Put another dime in the jukebox, baby

December 14, 1994
Issue 

By Karen Fletcher

US writer Naomi Wolf and former Victorian premier Joan Kirner have recently completed a national tour of their self-styled "Feminist Roadshow" or "Sister Act".

With ticket prices ranging from $45 to $120, the Sydney forum, at the Sydney Town Hall on November 26, had more the feel of an afternoon orchestral concert than a political public meeting. As the afternoon wore on, the atmosphere changed to that of a genteel ALP fundraising function and then again to a US-style motivational seminar, the title of which could have been: "Are you letting your gender get in the way of your success?"

Around 1000 women and a handful of men attended the Sydney "Fire with Fire: The Feminist Forum". Expensively dressed mother and daughter duos predominated. Considering the price of the tickets, and the fact that the date had to be changed (so that Wolf could collect her Woman of the Year award from Glamor magazine in the US) the turnout was impressive. Clearly Wolf's work has appeal.

Certainly her address appealed to this audience. As in her most recent book, ,Fire with Fire, Wolf argued that we are presently at an opportunity for the feminist movement, where equal status for women is there for the taking. Women are now a political majority and a major economic power. Her message is that "we" just have to muster up the confidence to take that power, to overcome "our" internalised fear of power and money and to take "our" place beside men, as equals.

"Use the master's tools", she exhorted at one point, to wild applause, "to dismantle the master's house" and "redistribute the master's Porsches."

Wolf speaks of a world in which women gain equality but everything else remains the same. Just as some men rule, and drive Porsches, so will some women. Just as many men will continue to starve, so will many women.

There is at least one fatal flaw in Wolf's plan, even within her own limited frame of reference: a small number of women have already been admitted to the rich and powerful club, but even they continue to suffer sexism. Margaret Thatcher endured the "iron maiden" tag, and much worse. Joan Kirner, as she mentioned in her speech, was consistently portrayed in the Victorian media as a brainless housefrau in a spotted shift and slippers.

The mechanism which keeps the majority of us in our places in the economic order continues to have an impact in the upper echelons. Unless the majority of women are liberated, even the rich and powerful minority of women will never truly be liberated either. Wolf herself has documented one force in this process in her first book, The Beauty Myth, in which she exposes the role of prescribed norms of female beauty in restricting the attainment of equality even for privileged, educated upper and middle-class women in the First World.

Kirner had even less to offer in the way of a winning strategy for women's liberation. Women's entry into leadership positions in politics and in business, she said, would lead inexorably to true democracy (a proposal with which the rather more hard-headed Wolf did not agree, and upon which Kirner did not elaborate).

The quota system recently agreed to by the ALP national conference should, she said, be extended into the private sector.

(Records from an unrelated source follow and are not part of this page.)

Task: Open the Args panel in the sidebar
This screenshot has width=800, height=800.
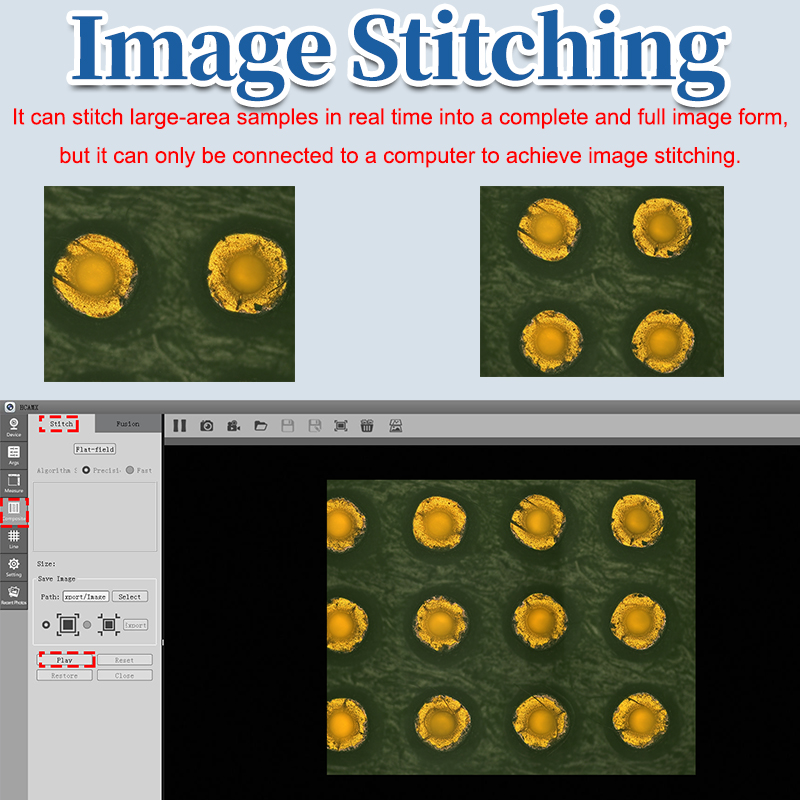Action: pos(14,456)
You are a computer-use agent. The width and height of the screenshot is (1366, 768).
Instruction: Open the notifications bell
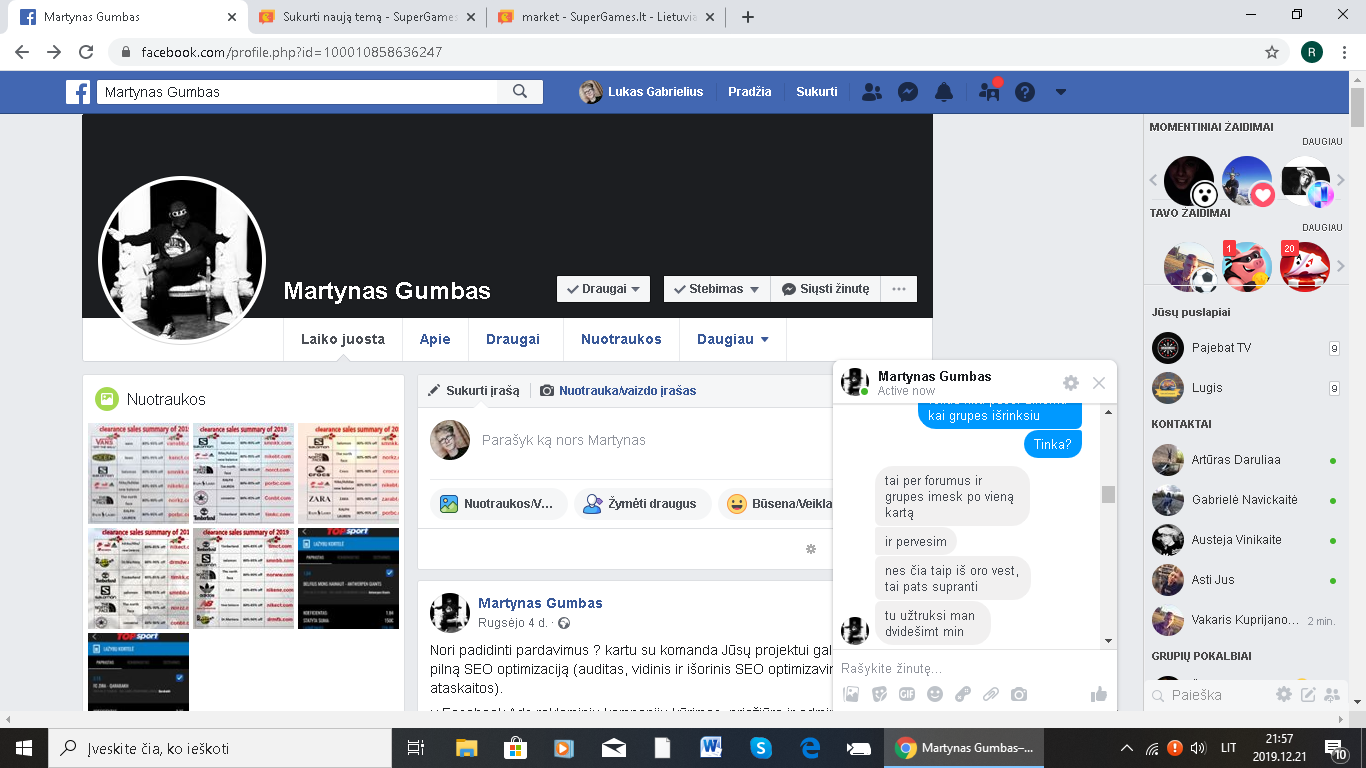[x=943, y=92]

Indeed, she emphasised, the private sector should be at the top of the women's movement's agenda. She led a round of applause for panel member Ann Sherry's move from the Office of the Status of Women to the boardroom of Westpac Bank.

Finally, Kirner mentioned the plan currently before the ALP National Executive to introduce an Australian version of the US Democrats' fundraising scam: Emily's List (from Early Money Is Like Yeast). In Fire with Fire, Wolf advocates the scheme, by which subscribers donate funds to the election campaigns of female Democratic candidates at all levels of government, as "revolutionary". During her speech she advised us to "get out our notebooks" to write down her "secret of revolution": $6.2 million raised through Emily's List in 1994.

With America's favourite feminist exhorting well-heeled Australian audiences to throw money into the coffers of the ALP, Joan Kirner won't be the only one singing Naomi Wolf's praises. The men of the ALP machine would probably not be averse to humming a few lines of the odd feminist anthem, as long as it keeps the dimes rolling into the ALP jukebox.